#### Source

Bluebonnet Bowl champion

Astro-Bluebonnet Bowl, W 31–14 vs. TCU
- Conference: Independent

Ranking
- Coaches: No. 18
- Record: 8–4
- Head coach: Don Nehlen (5th season);
- Offensive coordinator: Russ Jacques
- Defensive coordinator: Dennis Brown (5th season)
- Home stadium: Mountaineer Field

= 1984 West Virginia Mountaineers football team =

American college football season

The 1984 West Virginia Mountaineers football team represented West Virginia University in the 1984 NCAA Division I-A football season. It was the Mountaineers' 92nd overall season and they competed as a Division I-A Independent. The team was led by head coach Don Nehlen, in his fifth year, and played their home games at Mountaineer Field in Morgantown, West Virginia. They finished the season with a record of eight wins and four losses (8–4 overall) and with a victory over TCU in the Bluebonnet Bowl.

By defeating both Pittsburgh and Penn State for the first time since 1953, West Virginia achieved its second outright Old Ironsides Trophy victory. 1984 was the final season in which the trophy was in contention, making West Virginia the last official champions.

########
#### Data lines

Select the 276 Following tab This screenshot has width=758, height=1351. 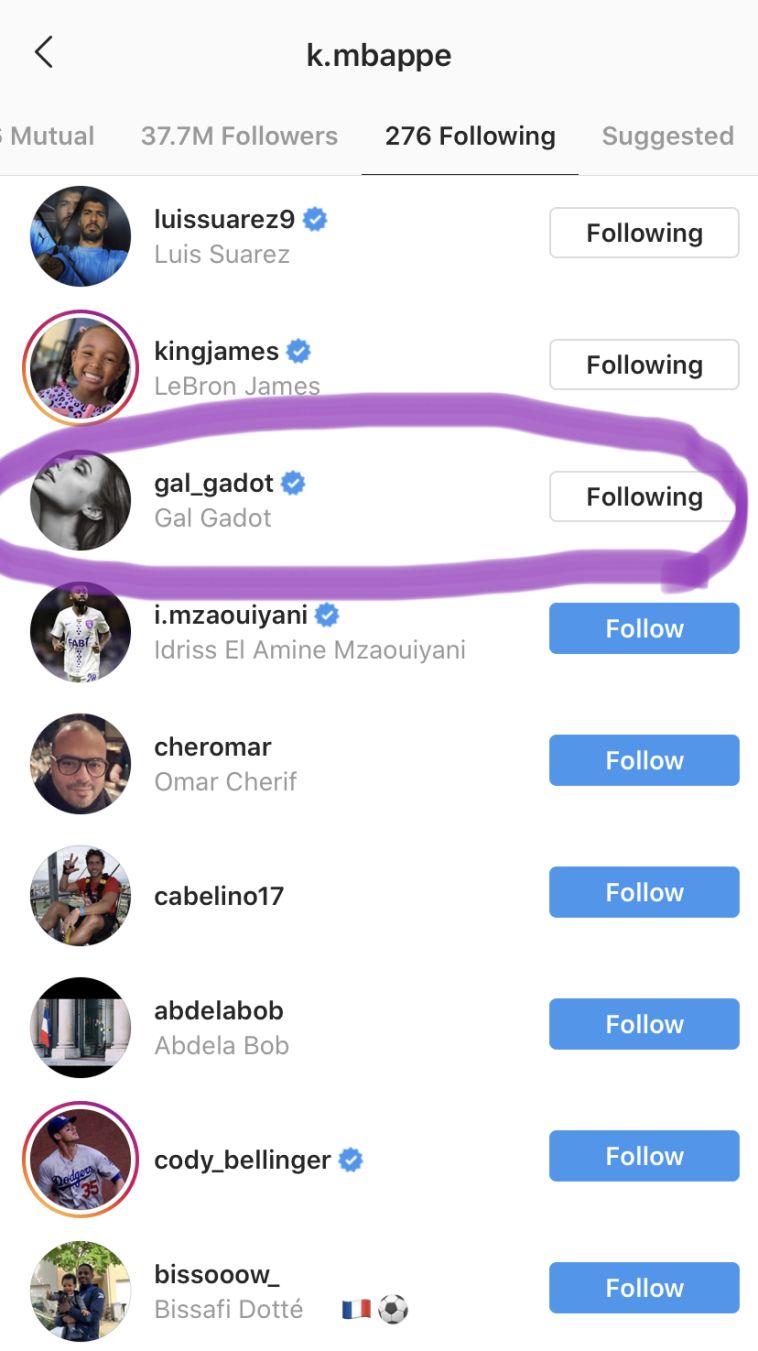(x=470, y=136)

########
#### Data lines

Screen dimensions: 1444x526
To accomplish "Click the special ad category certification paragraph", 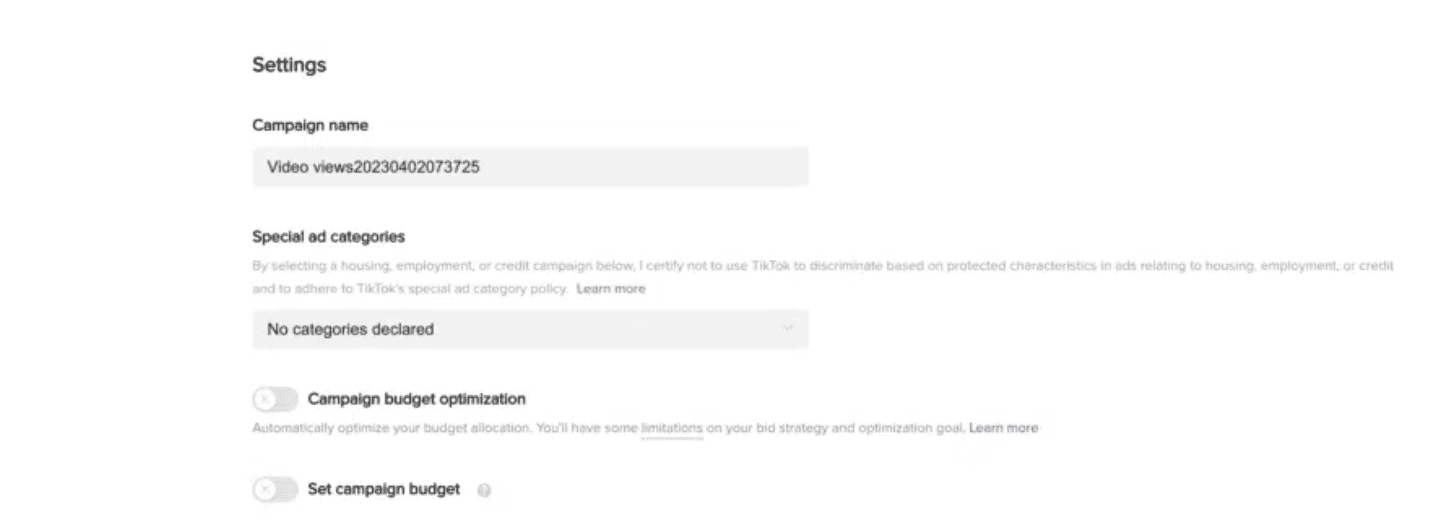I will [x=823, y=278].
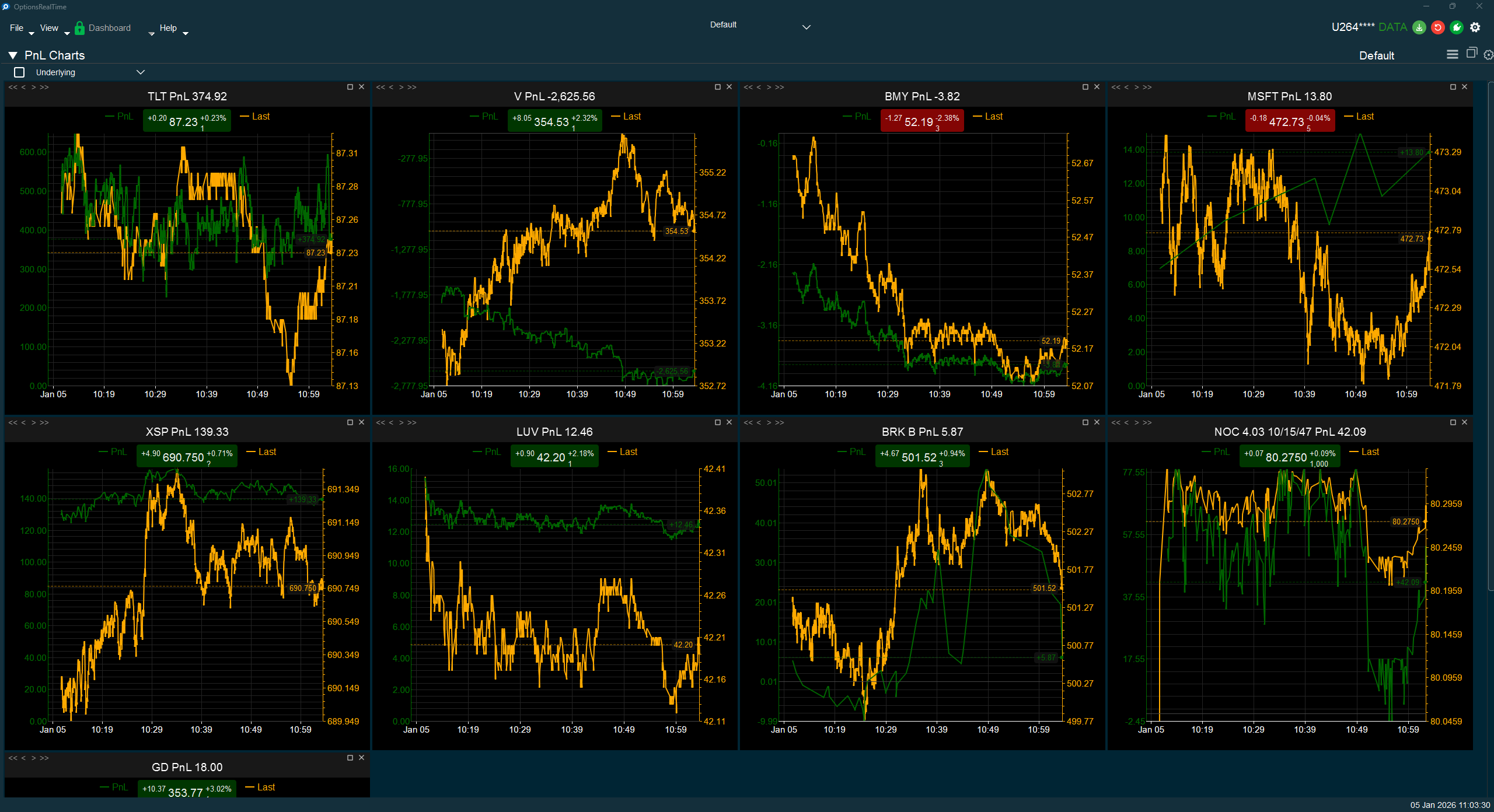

########
#### Data lines

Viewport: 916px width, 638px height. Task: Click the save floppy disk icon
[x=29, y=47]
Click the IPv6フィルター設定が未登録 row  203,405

########

• What to work on:
(A) Set down the passage of the West Virginia football text from "- Home stadium: Mountaineer" to "the Bluebonnet Bowl.", copying it word for word.
(B) From the entries, extract the lines from the line with "Viewport: 916px width, 638px" to the line with "Click the IPv6フィルター設定が未登録", both included, and repeat them exactly.

• Response list:
(A)
- Home stadium: Mountaineer Field

= 1984 West Virginia Mountaineers football team =

American college football season

The 1984 West Virginia Mountaineers football team represented West Virginia University in the 1984 NCAA Division I-A football season. It was the Mountaineers' 92nd overall season and they competed as a Division I-A Independent. The team was led by head coach Don Nehlen, in his fifth year, and played their home games at Mountaineer Field in Morgantown, West Virginia. They finished the season with a record of eight wins and four losses (8–4 overall) and with a victory over TCU in the Bluebonnet Bowl.

(B)
Viewport: 916px width, 638px height. Task: Click the save floppy disk icon
[x=29, y=47]
Click the IPv6フィルター設定が未登録 row  203,405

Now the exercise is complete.